Seeking counseling is thus considered shameful, and reporting domestic disputes to police is almost unheard of, social workers say.

So to tackle the problem, Chinatown Service Center program coordinator Vanda Yung and her staff took a Minnesota program, translated it into Chinese and modified certain parts to make them more palatable and understandable to Chinese immigrants.

One example was the topic of sexual abuse, which the Chinese culture does not even acknowledge can exist in a marriage. Yung and fellow program leader Eddie Chu thus avoid the term "rape" and try to carefully explain that sexual abuse is one form of domestic violence.

But perhaps the most difficult aspect for many of the men is taking responsibility for their actions, Yung said. Most of the men deny wrongdoing, believe they were forced into the program by authorities, and often blame their wives.

"They come in and say, 'If she hadn't yelled at me, I wouldn't get upset,' " Yung said. "They always say, 'Back home, none of this would happen.' "

Yung has also discovered that immigrants from China have a particularly difficult time with a segment of the program that requires each man to admit his problem and come up with a written plan for changing his behavior.

"It reminds them of the Communist system (in China), which requires those against the Communist Party to admit to all wrongdoings in a confession letter," Yung said.

Yung said the men have opened up during the six months of group therapy sessions. "They finally get support from other men," Yung said. "They say, 'We never talk about these things outside of here.' "

The Chinatown center has always provided individual counseling for both victims and batterers but wanted to address the root of the spousal-abuse problem in a more effective manner, Yung said. After researching various programs, the center decided to create a program for Chinese immigrants based on the 7-year-old Domestic Abuse Intervention Project in Duluth, Minn.

The Chinatown program, which takes only court-referred, Chinese-speaking men, focuses on eight themes: nonviolence; non-threatening behavior; respect; support and trust; accountability and honesty; sexual respect; partnership, and negotiation and fairness.

Participants analyze their own controlling and abusive behaviors by watching videotaped examples and keeping a "control log." The men also participate in role-playing and skill-building exercises to change behaviors and attitudes.

Participants pay $30 for each two-hour session held weekly at the Chinatown Service Center. About 22 men have gone through the program since its inception.

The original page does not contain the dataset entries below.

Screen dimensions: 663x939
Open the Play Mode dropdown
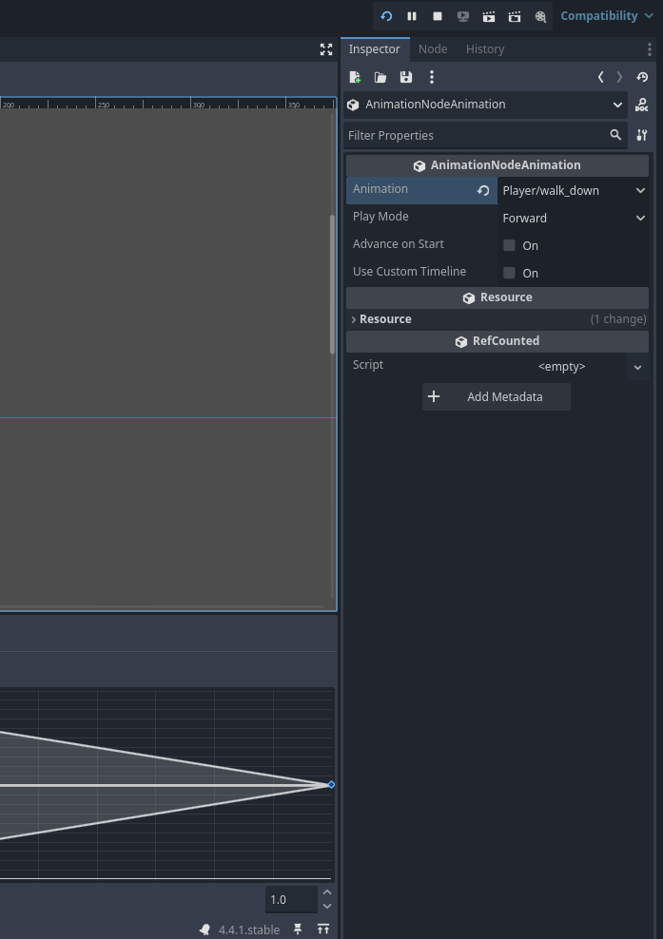coord(573,218)
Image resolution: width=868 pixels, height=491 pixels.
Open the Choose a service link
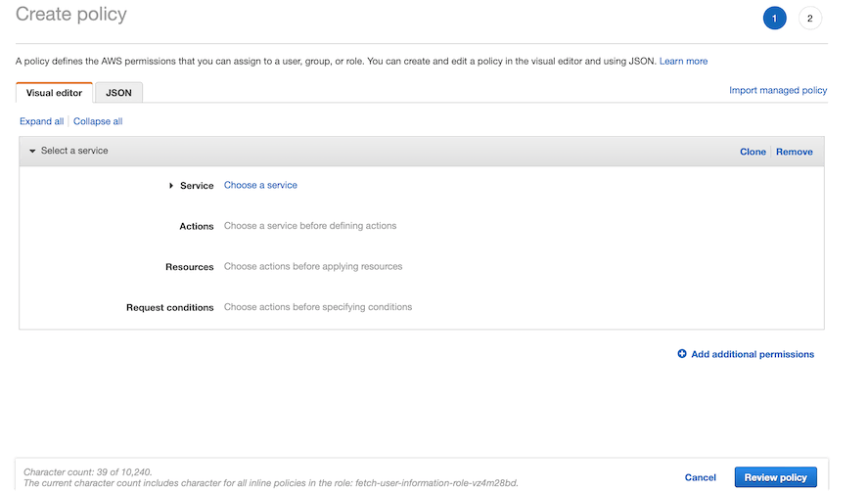(x=260, y=185)
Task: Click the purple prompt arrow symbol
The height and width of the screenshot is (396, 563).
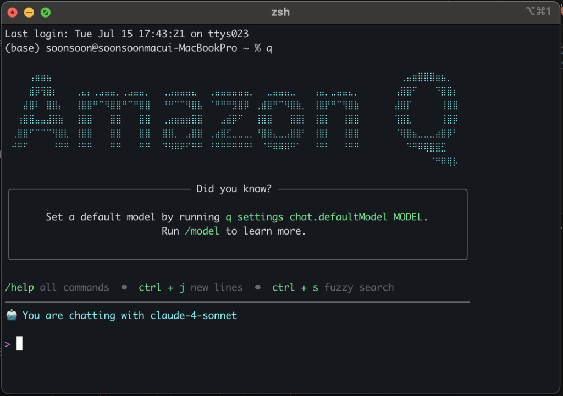Action: pos(8,344)
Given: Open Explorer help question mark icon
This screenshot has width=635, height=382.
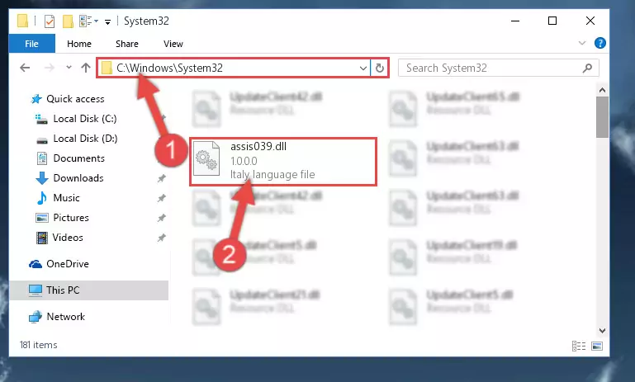Looking at the screenshot, I should [x=599, y=43].
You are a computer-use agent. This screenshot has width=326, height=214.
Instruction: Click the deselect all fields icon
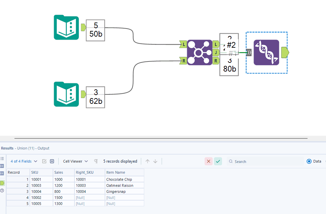(x=52, y=161)
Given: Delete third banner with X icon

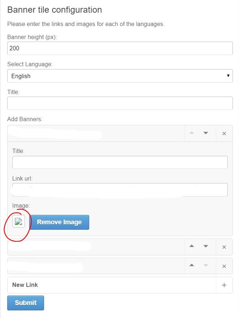Looking at the screenshot, I should [x=224, y=266].
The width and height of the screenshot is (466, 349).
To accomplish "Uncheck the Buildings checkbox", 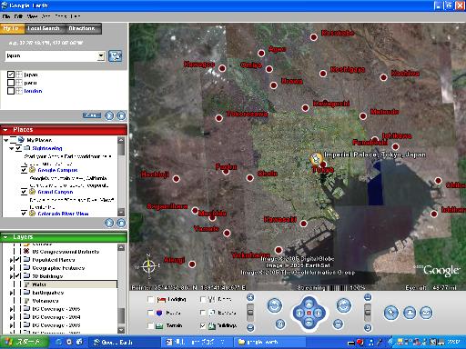I will click(x=203, y=325).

During a recent session, Ted and two other participants discussed methods of controlling their anger. One man, a 39-year-old Chinatown resident, said that staying calm and in control is often easier said than done.

Ted, who had already gone through the six-month program but was ordered by a judge to attend the sessions for a full year, offered encouragement, saying that he has learned to stop himself before the anger escalates. "I've learned to catch my breath, take a walk outside . . . cool off," he said.

In fact, Ted said after the session, he and his wife now talk more rationally to each other. "We start to argue, but the situation doesn't go anywhere. I don't even touch my wife's hand now when I'm angry," said the Tujunga resident, who has been married 11 years and has a 10-year-old son.

His wife agreed the program has taught her husband strategies for curbing his quick temper, which she said can be triggered by "the stupidest little things."

But she said she would like the program to include the wives and teach them the same techniques so partners can better understand each other.

Yung said the Chinatown Service Center would like to provide a parallel program for wives, but the agency does not have enough staff. She and Chu call the wives to monitor progress and offer them individual counseling.

Although the program is by no means perfect, it has helped men like Ted, who said he will do anything "to make the family better."

"It's not right for a wife to complain and call police . . . but I also take responsibility for what I've done," he said. "I don't have the right to use power to hurt my wife."